The transceiver does not enter "normal" mode at that point. It is down to the CAN device to activate the transceiver through setting the STB pin LOW.

When pin RXD goes LOW to signal a wake-up request, a transition to Normal mode will not be triggered until STB is forced LOW.

Exactly what you send is of no consequence to the transceiver - only whether it has D and R states that are longer than 5.5µS. It's up to the CAN device to interpret them and know if it should wake up the transceiver and place it in NORMAL mode.

And the MCP2515 also doesn't care what it receives. When the WAKEIE bit is set it will cause the MCP2515 itself to wake from its sleep mode when anything is received - at which point it signals to the Arduino through its INT pin that it's woken up.

However your chosen library has no ability included in it to control the WAKEIE bit of MCP_CANINTF - only the TXxIF bits are supported.

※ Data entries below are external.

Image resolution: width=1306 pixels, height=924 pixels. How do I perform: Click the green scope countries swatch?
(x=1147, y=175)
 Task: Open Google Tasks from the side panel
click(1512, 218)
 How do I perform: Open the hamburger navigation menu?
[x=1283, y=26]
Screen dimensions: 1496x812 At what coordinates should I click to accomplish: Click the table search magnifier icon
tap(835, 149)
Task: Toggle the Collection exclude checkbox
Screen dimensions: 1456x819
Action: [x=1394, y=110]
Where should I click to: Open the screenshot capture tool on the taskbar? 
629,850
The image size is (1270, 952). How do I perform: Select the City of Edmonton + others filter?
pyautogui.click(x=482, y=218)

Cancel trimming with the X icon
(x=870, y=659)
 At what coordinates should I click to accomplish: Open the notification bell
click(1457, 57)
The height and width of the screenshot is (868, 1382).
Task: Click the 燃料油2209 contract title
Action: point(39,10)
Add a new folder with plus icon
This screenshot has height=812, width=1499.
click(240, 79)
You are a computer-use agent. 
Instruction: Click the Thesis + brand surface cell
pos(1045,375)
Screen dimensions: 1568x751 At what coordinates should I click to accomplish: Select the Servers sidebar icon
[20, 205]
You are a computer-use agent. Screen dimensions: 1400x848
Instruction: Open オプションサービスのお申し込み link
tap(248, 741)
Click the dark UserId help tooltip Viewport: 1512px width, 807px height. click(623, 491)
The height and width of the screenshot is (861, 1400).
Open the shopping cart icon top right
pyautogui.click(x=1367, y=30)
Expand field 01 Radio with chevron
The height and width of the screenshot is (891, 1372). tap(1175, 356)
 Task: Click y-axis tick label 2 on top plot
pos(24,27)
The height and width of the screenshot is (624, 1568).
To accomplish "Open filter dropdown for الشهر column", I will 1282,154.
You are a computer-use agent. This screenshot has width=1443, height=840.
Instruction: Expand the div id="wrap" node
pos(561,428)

So you will have to expand the library to provide that facility.

The general idea of operation is:

  • The transceiver lets through a "slow" signal (like transmitting 0b00110011)
  • The MCP2515 receives "something"
  • INT pin goes LOW and the Arduino reacts to it
  • The Arduino drives STB LOW and reception can proceed normally.

Note that it is the Arduino that will be controlling STB, not the MCP2515.